Proof by Construction: Building a Mathematician's Assistant
What do you do after interviewing so many mathematicians to understand how their practice is evolving? After listening to them describe the newly discovered tools they have come to love1, alongside their long-standing frustrations?
Base Case: My Mathematical Trajectory
I could not help feeling that my professional trajectory was finally starting to make sense. I began as an apprentice mathematician, playing with commutative diagrams and categorification. Later, I joined a data analytics company called Dataiku, an early startup at the time, back in 2015, whose product was an end-to-end collaborative platform designed to democratize access to machine learning.
My role there was to turn projects with significant scientific uncertainty but clear business potential into actionable product features. The first initiative focused on optimizing data labeling (through active learning cardinal mainly) while the last revolved around causal inference.
In retrospect, this placed me at the perfect intersection: a deep understanding of, and empathy for, mathematicians on the one hand, and hands-on experience building software products on the other.
It began to feel almost obvious that I should try to build tools for mathematicians. What follows is the first stab at this idea: a prototype, not a finished product. It’s a story of experimentation, of iterating through ideas and learning from missteps, rather than delivering polished features. The app described here is very much a work in progress, designed to explore what building supportive tools for mathematicians could even look like, and to gather feedback that will guide its evolution.
Induction on Features: Initialization
Just as one explores a mathematical statement through its first nontrivial example, a product should begin with one—and only one—feature. Since AI-assisted proving was (and still is) very much in vogue, the initial task was to design the smoothest possible user experience for proving something collaboratively with an AI model.
The #1 pain point that consistently resurfaced in discussions with mathematicians was the iteration process itself. Once a correction is requested, the system regenerates an entirely new proof, with no guarantees that other parts have not been silently altered. The result is an experience that is simultaneously token-wasteful and deeply frustrating.

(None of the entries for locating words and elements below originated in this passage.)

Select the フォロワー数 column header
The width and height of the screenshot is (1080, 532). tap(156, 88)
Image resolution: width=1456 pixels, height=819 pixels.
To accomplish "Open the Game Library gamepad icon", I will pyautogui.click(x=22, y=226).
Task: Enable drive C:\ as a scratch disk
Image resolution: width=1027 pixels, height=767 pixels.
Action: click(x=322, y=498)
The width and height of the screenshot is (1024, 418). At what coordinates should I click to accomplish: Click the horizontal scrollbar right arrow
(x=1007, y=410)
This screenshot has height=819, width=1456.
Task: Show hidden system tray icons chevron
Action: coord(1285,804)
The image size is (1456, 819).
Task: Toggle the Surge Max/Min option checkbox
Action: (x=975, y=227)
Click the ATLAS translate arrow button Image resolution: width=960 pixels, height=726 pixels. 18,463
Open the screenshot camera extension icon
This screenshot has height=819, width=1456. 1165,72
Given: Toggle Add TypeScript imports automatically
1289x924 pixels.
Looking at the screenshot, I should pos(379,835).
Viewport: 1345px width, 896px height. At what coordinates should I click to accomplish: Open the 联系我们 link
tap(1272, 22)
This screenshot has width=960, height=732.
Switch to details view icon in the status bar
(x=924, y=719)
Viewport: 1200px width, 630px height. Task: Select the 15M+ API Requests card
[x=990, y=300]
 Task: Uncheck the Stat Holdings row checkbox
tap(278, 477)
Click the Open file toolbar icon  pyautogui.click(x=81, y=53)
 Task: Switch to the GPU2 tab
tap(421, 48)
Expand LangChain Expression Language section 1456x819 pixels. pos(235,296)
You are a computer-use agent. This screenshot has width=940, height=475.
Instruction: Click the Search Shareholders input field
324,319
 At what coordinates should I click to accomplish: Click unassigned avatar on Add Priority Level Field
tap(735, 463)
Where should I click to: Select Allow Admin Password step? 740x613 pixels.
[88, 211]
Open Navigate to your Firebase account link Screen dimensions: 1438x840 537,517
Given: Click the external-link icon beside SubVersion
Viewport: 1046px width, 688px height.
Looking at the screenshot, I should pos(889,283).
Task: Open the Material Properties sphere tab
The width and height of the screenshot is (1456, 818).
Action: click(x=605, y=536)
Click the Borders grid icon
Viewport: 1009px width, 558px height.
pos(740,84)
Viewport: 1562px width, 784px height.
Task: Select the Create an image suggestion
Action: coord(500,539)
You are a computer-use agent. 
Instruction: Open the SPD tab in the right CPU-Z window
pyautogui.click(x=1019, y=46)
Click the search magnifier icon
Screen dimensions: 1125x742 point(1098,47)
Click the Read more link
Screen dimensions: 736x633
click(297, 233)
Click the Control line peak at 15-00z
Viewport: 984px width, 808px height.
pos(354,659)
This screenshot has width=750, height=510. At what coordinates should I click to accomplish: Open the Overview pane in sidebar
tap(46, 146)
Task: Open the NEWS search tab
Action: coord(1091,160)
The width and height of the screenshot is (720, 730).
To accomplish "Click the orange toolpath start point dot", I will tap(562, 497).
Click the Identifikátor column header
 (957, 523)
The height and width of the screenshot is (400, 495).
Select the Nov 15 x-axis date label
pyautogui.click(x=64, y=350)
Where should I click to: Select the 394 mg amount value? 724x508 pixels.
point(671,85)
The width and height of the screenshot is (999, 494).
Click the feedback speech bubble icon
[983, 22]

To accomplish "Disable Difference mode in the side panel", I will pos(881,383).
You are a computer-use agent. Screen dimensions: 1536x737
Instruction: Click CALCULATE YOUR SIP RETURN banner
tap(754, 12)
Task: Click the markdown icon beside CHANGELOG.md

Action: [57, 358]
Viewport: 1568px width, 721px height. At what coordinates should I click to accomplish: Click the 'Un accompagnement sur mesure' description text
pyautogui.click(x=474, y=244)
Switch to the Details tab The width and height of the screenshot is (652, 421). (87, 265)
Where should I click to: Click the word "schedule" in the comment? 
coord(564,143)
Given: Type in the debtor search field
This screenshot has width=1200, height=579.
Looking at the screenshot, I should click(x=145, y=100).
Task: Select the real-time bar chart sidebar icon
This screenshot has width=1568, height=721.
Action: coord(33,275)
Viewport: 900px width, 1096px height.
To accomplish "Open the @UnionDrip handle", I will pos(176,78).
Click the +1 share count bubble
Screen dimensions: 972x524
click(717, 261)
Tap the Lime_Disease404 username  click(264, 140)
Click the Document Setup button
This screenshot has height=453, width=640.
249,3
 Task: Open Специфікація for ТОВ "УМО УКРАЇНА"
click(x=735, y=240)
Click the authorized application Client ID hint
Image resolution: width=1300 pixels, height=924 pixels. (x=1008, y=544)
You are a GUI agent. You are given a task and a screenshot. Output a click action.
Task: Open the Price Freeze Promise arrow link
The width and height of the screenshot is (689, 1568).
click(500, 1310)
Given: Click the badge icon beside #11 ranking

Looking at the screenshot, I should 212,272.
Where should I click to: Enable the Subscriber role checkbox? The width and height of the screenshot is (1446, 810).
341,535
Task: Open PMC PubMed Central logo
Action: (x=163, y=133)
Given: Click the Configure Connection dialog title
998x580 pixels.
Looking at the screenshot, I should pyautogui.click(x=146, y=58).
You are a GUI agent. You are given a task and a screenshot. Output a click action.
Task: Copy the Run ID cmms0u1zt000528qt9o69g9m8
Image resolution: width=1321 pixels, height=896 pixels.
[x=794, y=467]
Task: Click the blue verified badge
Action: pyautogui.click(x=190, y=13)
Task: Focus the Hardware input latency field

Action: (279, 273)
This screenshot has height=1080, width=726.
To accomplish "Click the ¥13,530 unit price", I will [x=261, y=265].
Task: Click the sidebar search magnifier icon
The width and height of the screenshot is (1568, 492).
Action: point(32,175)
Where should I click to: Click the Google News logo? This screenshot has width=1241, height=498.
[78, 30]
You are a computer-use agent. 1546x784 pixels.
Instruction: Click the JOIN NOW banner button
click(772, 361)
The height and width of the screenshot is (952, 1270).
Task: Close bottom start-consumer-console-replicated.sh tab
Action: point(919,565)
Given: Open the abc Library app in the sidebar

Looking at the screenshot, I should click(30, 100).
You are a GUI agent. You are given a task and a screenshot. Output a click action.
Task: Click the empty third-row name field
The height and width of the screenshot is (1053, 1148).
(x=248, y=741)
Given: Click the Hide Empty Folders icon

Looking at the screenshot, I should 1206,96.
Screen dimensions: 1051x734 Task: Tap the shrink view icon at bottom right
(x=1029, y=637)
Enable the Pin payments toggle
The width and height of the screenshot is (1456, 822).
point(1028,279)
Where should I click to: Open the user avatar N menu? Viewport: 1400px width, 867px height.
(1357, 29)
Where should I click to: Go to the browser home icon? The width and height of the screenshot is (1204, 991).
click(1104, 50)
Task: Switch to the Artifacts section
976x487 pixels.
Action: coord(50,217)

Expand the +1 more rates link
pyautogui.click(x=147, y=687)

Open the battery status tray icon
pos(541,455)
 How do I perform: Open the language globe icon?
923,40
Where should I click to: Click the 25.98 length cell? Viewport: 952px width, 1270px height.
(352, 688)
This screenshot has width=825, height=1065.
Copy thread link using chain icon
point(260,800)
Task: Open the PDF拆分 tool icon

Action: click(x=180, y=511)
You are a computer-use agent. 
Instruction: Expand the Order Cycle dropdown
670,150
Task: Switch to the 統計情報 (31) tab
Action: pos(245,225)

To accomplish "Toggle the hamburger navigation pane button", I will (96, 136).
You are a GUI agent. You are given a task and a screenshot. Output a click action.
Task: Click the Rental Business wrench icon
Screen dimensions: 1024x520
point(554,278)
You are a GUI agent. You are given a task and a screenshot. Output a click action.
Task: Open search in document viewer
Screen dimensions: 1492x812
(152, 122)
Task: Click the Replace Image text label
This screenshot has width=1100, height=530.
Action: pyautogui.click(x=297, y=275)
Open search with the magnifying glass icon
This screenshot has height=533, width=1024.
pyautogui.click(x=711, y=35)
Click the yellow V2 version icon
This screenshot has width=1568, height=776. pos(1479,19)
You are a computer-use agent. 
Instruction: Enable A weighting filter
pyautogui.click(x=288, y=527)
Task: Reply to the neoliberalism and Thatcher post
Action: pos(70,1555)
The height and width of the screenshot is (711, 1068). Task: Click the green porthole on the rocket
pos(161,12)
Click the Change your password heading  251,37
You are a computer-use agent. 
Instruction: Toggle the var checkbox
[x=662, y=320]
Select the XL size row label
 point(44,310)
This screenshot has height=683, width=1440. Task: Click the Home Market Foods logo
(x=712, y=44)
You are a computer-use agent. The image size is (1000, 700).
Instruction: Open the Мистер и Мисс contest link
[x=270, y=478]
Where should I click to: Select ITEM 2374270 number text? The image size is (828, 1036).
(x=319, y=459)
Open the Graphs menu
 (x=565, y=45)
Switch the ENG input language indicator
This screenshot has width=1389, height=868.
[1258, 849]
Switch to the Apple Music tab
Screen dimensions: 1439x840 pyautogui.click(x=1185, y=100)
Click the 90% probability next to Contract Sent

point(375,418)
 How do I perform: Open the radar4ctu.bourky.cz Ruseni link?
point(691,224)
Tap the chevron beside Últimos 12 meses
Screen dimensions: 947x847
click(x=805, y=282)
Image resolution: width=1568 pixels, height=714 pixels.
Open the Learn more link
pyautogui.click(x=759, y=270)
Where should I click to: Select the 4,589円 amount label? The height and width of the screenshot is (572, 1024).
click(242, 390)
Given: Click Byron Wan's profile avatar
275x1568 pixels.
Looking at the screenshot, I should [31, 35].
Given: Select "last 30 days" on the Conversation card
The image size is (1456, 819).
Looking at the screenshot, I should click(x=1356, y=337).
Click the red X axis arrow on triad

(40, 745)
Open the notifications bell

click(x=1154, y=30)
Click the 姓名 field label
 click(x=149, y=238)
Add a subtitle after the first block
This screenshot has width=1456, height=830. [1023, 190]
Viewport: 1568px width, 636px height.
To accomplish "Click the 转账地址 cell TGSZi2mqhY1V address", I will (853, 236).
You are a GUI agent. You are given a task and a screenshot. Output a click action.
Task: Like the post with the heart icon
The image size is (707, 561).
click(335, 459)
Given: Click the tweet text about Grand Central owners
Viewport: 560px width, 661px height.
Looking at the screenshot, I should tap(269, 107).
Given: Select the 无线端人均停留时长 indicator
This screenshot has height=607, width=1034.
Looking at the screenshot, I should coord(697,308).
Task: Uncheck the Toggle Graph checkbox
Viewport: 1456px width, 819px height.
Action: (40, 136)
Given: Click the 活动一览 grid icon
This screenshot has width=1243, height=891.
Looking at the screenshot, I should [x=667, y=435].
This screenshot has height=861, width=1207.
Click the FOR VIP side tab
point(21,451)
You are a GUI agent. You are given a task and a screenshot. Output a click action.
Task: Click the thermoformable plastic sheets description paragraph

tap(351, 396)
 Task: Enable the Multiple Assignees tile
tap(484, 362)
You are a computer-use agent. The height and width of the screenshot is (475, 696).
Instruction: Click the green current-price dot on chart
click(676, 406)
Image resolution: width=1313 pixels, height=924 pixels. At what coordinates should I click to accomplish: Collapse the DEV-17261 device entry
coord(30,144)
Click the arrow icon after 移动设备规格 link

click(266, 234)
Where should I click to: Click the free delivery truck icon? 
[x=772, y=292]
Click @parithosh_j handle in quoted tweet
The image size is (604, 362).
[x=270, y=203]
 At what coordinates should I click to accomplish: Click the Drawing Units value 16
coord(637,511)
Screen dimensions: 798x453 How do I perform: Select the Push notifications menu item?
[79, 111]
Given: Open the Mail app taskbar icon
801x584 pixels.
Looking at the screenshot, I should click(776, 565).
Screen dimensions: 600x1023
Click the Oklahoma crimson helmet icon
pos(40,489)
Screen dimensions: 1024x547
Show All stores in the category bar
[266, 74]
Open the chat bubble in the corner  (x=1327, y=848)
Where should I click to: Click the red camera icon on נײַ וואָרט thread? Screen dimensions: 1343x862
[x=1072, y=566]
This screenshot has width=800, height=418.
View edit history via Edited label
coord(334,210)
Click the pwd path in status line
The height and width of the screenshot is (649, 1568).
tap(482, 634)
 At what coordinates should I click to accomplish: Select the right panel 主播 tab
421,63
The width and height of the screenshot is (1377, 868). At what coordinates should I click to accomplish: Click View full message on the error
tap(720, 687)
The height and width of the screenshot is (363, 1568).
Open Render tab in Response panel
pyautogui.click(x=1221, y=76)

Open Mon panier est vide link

Often a simple mistake (a wrong sign, a forgotten term,…) would slip into the AI’s output amidst an otherwise genuine helpful proof. Such errors would be immediately forgiven if made by a human, but not by an AI. Once again, the mathematician must point out the mistake, only for the model to stumble and generate excuses… before producing an entirely new proof from scratch.
To address these issues, we can take two complementary approaches:
- Decompose the proof attempt into intermediate results, lemmas, together with their logical dependency graph, so that we can ask for modification of one component without altering the others.
- Allow direct intervention, letting the mathematician edit the proof attempt directly. Similar to Claude’s canvas feature, for instance].
This first decomposition can be achieved with a dedicated AI model and the right prompting: it takes the original proof attempt from the first model and outputs the lemmas along with its associated dependency graph. We could call this process blueprint inference, analogous to generating a “blueprint” in Lean.
Wait, what if the statement… is false in the first place?
In the unlikely event that a mathematician submits a false statement and asks an AI model to prove it, what happens? The system doesn’t necessarily break, but it must clearly notify the user that the direction has changed. This is especially important because mathematicians may sincerely believe the statement to be true, and the prover model itself could be mistaken.
A recent study by researchers at INSAIT and ETH Zurich introduced BrokenMath2. The benchmark was designed to measure this sycophancy phenomenon in AI models.
To detect it, we run a first LLM over the original proof attempt to determine whether the statement has been proved, disproved, or if nothing conclusive has been established.
Wait, what if there is no statement to be proved… in the first place?!
As extensively argued in previous posts, proving is only a small fraction of a mathematician’s activity. Mathematicians also use AI models for a variety of exploratory tasks. A natural extension of proving is exploration: starting from a half-baked statement or an open question, the mathematician begins a discussion that may eventually yield statements worth proving or disproving.
This changes the nature of the initial input to the app. There should be two modes: explore and prove, with smooth transitions between them. In this context, the chat interface is the natural candidate for exploration, enabling dialogue with the AI model. But, as before, chat is not the end point. We enhance the interaction by constantly scanning for the linguistic components of the mathematical discourse (statements, hypotheses, or examples) so that attempting a proof is always just a click away.
Interfaces, Models, and Hidden Assumptions
With the feature set and interaction modes in place, it’s worth stepping back to examine some broader design considerations. How we structure interfaces, integrate AI models, and account for hidden assumptions fundamentally shaped the product.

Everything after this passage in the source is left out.